Prassi – AGENZIA DELLE ENTRATE – Risposta 11 dicembre 2019, n. 512

Trattamento fiscale, ai fini delle imposte sul reddito, dei
compensi per attività di lavoro autonomo professionale fatturati in un periodo
di imposta precedente a quello di effettiva percezione, in cui il percipiente
non è più fiscalmente residente in Italia

 

Con l’istanza di interpello specificata in oggetto,
è stato esposto il seguente

 

Quesito

 

L’istante riferisce di aver svolto in Italia
attività di consulenza nel campo delle tecnologie informatiche, come lavoratore
autonomo, e che per lo svolgimento di tale attività, nel 2016, ha richiesto
l’attribuzione di un numero di partita IVA.

L’istante dichiara che, nel mese di febbraio 2019,
si è trasferito in Spagna, dove è stato assunto come lavoratore dipendente e ha
ivi stabilito la propria dimora abituale, il domicilio e il centro vitale dei
propri interessi, presentando domanda di iscrizione all’AIRE. Nel 2019,
pertanto, l’istante dichiara di essere fiscalmente residente
all’estero(Spagna).

__Estratto dei dati__:

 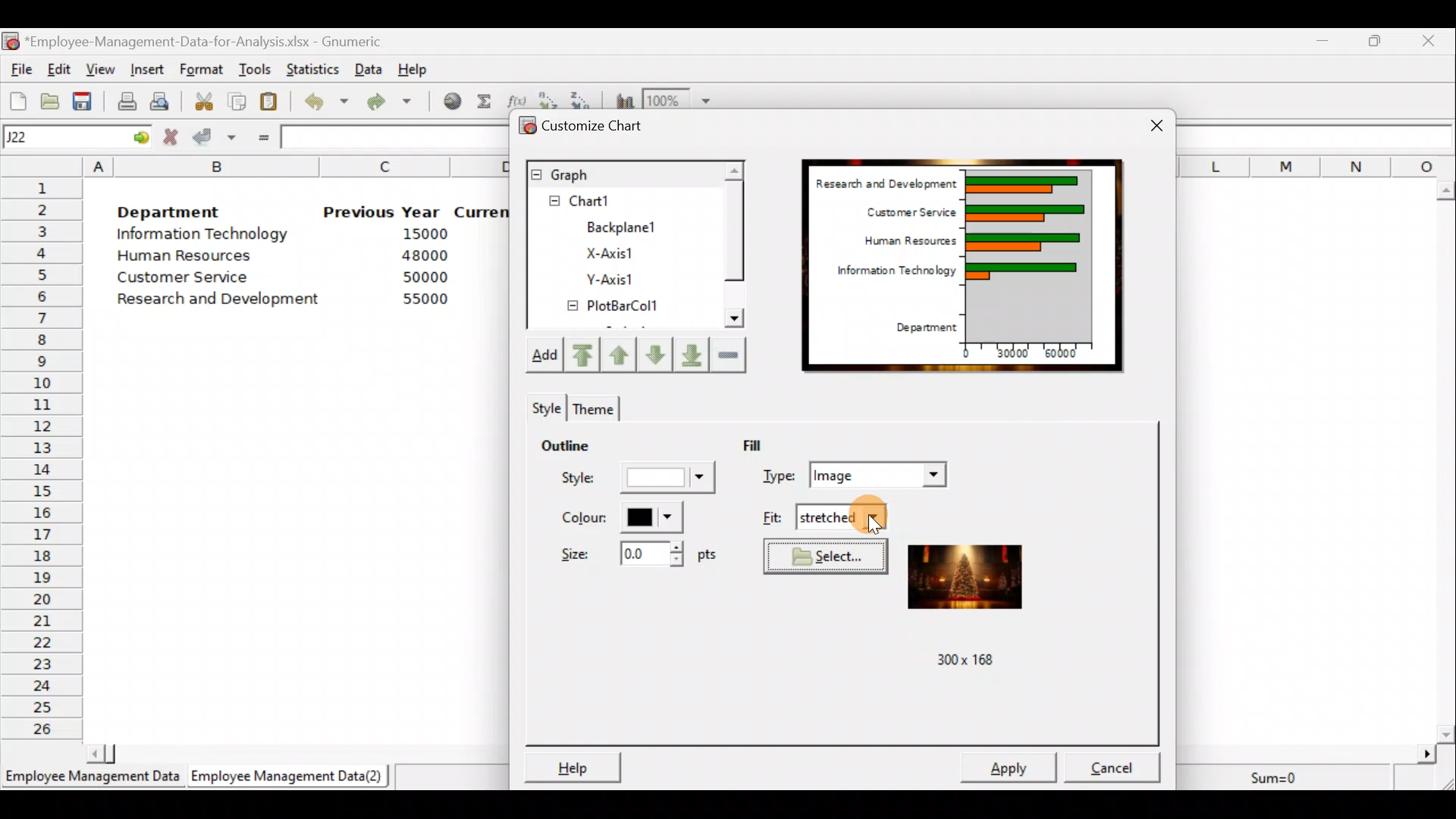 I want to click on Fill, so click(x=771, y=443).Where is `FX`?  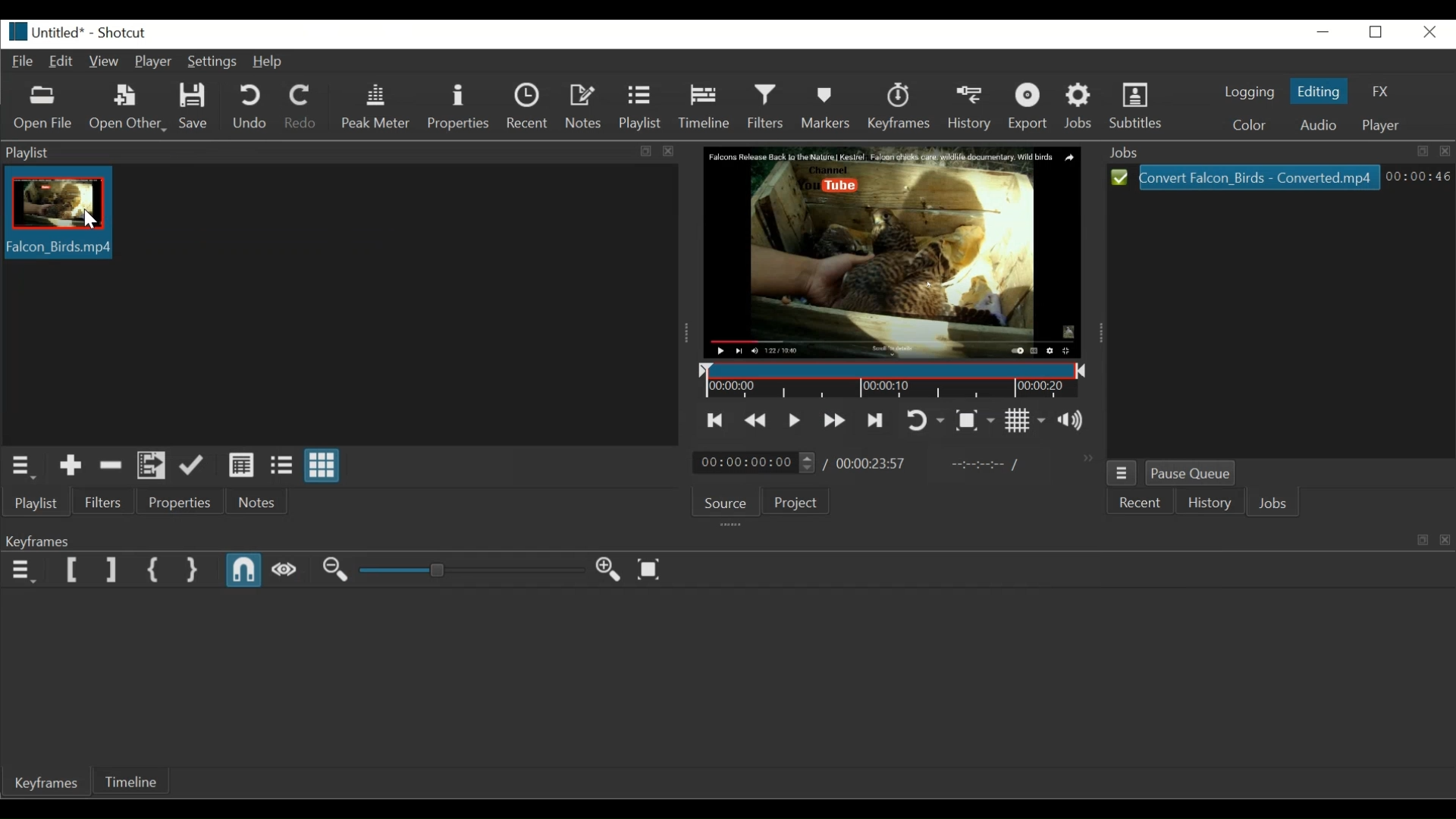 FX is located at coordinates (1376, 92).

__Compiti assegnati__:
A: Secondo la risposta dell'Agenzia delle Entrate, in quale mese e anno l'istante si è trasferito in Spagna?
B: Prosegui la risposta dell'Agenzia delle Entrate a partire dall'ultima frase riportata.

__Le risposte__:
A: Nel mese di febbraio 2019.

B:
L’interpellante precisa che alcune prestazioni
professionali fatturate a un committente italiano durante gli ultimi mesi del
2018 saranno incassate nel 2019. Per tale motivo, intende mantenere la propria
partita IVA in Italia sino al momento dell’integrale riscossione di tutti i
crediti, nonostante il trasferimento all’estero della residenza fiscale.

Ciò posto, l’istante chiede di conoscere il
trattamento fiscale dei compensi professionali che incassa nel 2019, periodo di
imposta in cui non può essere considerato fiscalmente residente in Italia, per
le prestazioni rese nel 2018, periodo in cui era fiscalmente residente in
Italia.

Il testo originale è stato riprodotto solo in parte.